Lorsque Mouloud Hamrouche affirme que « l’Etat ne laissera jamais la confiance nationale citoyenne dans la liberté, l’indépendance et la souveraineté se briser », il semble oublier que la seule question qui vaille est celle du véritable titulaire de la souveraineté de l’Etat algérien. Cette question renvoie aux fondements de tout régime démocratique. Comment soumettre l’Etat au droit puisque l’Etat est souverain et que c’est lui qui crée le droit ?

Il n’existe pas de règles transcendantales ou immanentistes, extérieures à l’Etat lui-même et qui, à ce titre, s’imposeraient à lui. L’Etat ne peut davantage s’auto-limiter, c’est-à-dire poser de règles qu’il s’imposerait à lui-même. Seul le titulaire du pouvoir exécutif dans un régime présidentiel ou présidentialiste, peut, s’il a une conception particulièrement exigeante de l’équilibre des pouvoirs, pratiquer l’autolimitation.

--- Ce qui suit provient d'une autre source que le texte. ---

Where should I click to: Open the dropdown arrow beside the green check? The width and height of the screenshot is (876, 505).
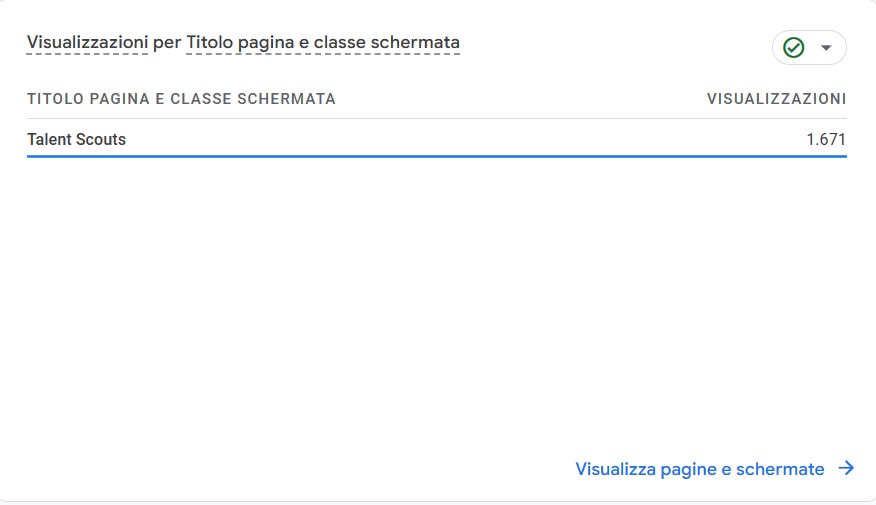[x=826, y=48]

Dans le monde arabe, il n’existe qu’un seul exemple d’une telle vertu, c’est celui du président Liamine Zeroual. Il l’a fait d’abord comme président de l’Etat (30 janvier 1994- 15 novembre 1995) puis comme président de la République (16 novembre 1995- 27 avril 1999) en respectant scrupuleusement les prérogatives du législatif (Conseil National de Transition d’abord, Parlement ensuite), celles du chef de gouvernement (en consentant à une sorte de dyarchie au sommet de l’Etat), celles du Gouverneur de la Banque d’Algérie, du président de la Cour des Comptes, du président du CNES, etc.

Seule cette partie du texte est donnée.